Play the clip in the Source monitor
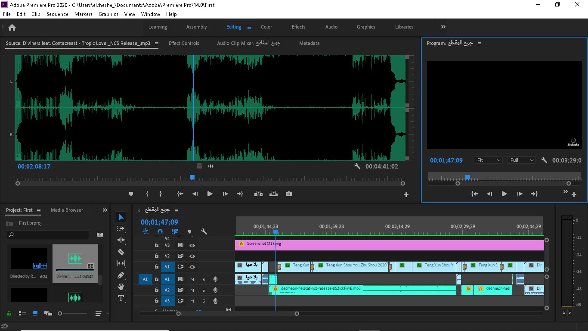 point(210,194)

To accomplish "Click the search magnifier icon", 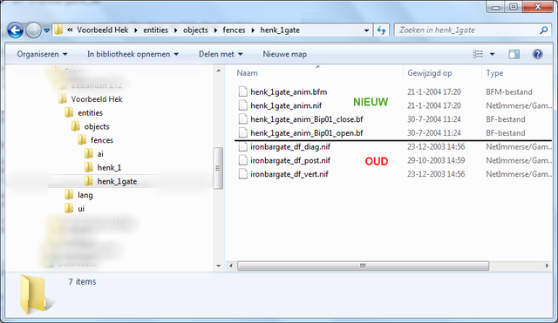I will point(543,30).
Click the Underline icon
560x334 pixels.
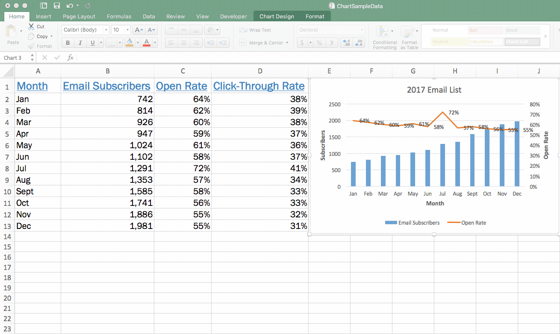(92, 43)
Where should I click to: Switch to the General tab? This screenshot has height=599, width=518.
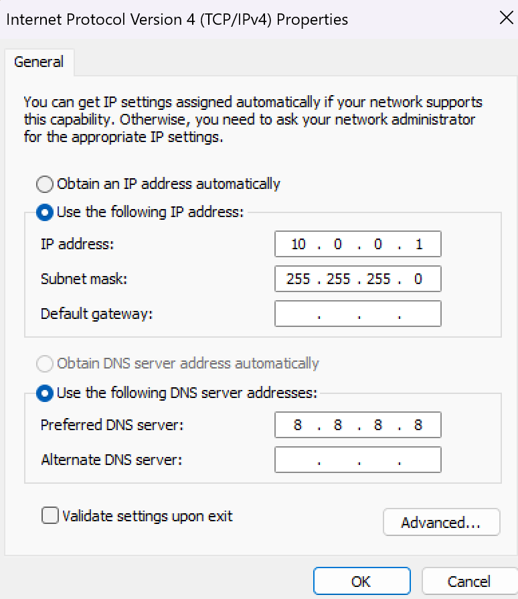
::::::::
● **What to work on**
From the line containing "560x334 pixels." through the end of the entries, quote each line exactly and nothing else, excluding all pictures.

● **Solution to this exercise**
560x334 pixels.
(92, 43)
Where should I click to: Switch to the General tab? This screenshot has height=599, width=518.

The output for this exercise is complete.